Produtos derivados da cannabis feitos pela Maria Flor - Lilian Caramel/UOL - Lilian Caramel/UOL
Produtos derivados da cannabis feitos pela Maria Flor
Imagem: Lilian Caramel/UOL

"Temos 35 colaboradores registrados, todas as contas são transparentes e, o mais importante, desoneramos o SUS em alguns milhões ao mês. A gente sabe muito bem que dá para produzir medicamento de qualidade e barato para muita gente. Ninguém precisaria pagar R$ 3 mil por uma caixinha de canabidiol importado e ficar refém da big pharma", critica. Seus óleos, de extração artesanal, são enviados pelos Correios mediante receita médica.
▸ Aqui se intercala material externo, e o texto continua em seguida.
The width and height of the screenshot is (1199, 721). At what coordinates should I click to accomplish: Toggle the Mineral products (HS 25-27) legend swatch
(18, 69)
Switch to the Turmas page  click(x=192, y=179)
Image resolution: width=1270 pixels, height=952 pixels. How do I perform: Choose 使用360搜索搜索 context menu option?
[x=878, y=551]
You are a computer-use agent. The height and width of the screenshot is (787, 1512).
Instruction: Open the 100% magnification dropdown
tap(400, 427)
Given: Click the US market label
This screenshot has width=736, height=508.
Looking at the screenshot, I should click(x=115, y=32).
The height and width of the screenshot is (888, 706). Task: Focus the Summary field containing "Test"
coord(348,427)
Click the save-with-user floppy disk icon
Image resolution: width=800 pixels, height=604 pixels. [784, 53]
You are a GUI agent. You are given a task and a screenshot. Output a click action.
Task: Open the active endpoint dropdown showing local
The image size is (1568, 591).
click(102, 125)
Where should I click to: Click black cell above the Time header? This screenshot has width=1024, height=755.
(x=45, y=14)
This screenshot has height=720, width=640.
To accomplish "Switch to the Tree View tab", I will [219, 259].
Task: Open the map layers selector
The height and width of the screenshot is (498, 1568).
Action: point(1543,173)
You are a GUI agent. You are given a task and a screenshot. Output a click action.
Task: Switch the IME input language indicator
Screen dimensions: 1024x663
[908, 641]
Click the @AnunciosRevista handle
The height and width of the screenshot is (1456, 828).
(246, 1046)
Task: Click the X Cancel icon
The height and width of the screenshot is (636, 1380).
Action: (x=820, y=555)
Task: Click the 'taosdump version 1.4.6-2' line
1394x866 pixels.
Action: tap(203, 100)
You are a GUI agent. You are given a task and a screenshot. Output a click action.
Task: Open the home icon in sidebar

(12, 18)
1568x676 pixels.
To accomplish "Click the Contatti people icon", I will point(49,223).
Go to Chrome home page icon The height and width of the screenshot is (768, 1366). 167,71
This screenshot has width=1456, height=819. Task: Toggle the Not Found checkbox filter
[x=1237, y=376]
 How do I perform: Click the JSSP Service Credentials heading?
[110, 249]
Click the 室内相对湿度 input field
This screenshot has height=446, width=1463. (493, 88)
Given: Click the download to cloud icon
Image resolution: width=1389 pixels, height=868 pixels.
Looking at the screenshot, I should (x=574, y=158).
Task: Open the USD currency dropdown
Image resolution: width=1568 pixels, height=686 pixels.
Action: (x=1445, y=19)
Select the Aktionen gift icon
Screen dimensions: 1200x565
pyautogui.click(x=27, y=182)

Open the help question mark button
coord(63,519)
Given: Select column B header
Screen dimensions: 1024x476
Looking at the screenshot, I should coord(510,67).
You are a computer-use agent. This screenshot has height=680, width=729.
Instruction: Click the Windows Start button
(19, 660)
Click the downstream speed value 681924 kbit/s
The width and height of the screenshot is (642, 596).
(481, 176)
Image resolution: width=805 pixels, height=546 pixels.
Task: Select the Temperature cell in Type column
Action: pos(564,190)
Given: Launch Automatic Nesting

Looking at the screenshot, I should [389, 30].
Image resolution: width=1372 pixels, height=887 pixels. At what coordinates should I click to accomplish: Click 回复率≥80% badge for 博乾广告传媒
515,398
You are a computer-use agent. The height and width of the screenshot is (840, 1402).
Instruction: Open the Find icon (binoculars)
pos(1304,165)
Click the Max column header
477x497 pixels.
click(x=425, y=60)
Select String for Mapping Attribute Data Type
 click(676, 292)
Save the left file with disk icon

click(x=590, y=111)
Questiono se ela conhece algum caso de cura efetiva com a cannabis. "Depende do que você entende por cura", devolve. "O que a gente pode garantir é a melhora na qualidade de vida. Vejo a cannabis como um fitoterápico complementar. É preciso começar devagar, ir ajustando a dose aos poucos e a cura irá depender da sensibilidade de cada um aos compostos da planta", coloca a horticultora, certificada em terapia canábica por um instituto de Israel.

A reportagem de TAB passou o dia na associação. Pela tarde, quem chega é o cadeirante Mateus Marin, 14, o primeiro paciente nos registros da Maria Flor. Mateus não fala e tem dificuldades para se manter ereto, mas não sofre mais as 80 convulsões diárias de antigamente, causadas pela Síndrome de West. "De 80 convulsões ao dia, passamos para 40 com a maconha. E, em quatro dias, elas desapareceram. A planta age nos sintomas e equilibra o organismo", conta Claudia Marin, mãe de Mateus e vice-diretora do "acolhimento".

Claudia Marin, o filho Mateus e o marido, no sítio onde funciona a Maria Flor - Lilian Caramel/UOL - Lilian Caramel/UOL
Claudia Marin, o filho Mateus e o marido, no sítio da Maria Flor
Imagem: Lilian Caramel/UOL

Fernanda sabe que um revés na Justiça pode significar dias mais duros na prisão ou, até mesmo, a interdição da associação, que tem o cultivo autorizado por uma liminar. A associação pleiteia um habeas corpus coletivo, o que traria maior segurança jurídica às quatro mulheres no comando dos trabalhos. Além da Fernanda, Silvia e Claudia, a farmacêutica Carol Marroni completa o quarteto, respondendo pela presidência.

No final de mais um dia cheio, Fernanda segue para casa com os cachorros animados na garupa. Os colaboradores começam a retornar para a cidade. À noite, mais trabalho está à espera. Há um site para refazer e o festival da próxima colheita, programado para setembro, para organizar. Na última colheita, em março, 47 médicos participaram do encontro. Eles aprendem com ela a extrair, dosar e prescrever. Apesar das incertezas quanto ao futuro, o do marido e da Maria Flor, Fernanda não desanima. "Vou continuar nessa batalha incansavelmente. Está clara a necessidade de milhares de brasileiros pelos óleos. A gratidão dos pacientes aliviados é o que me move. Eu não vou desistir."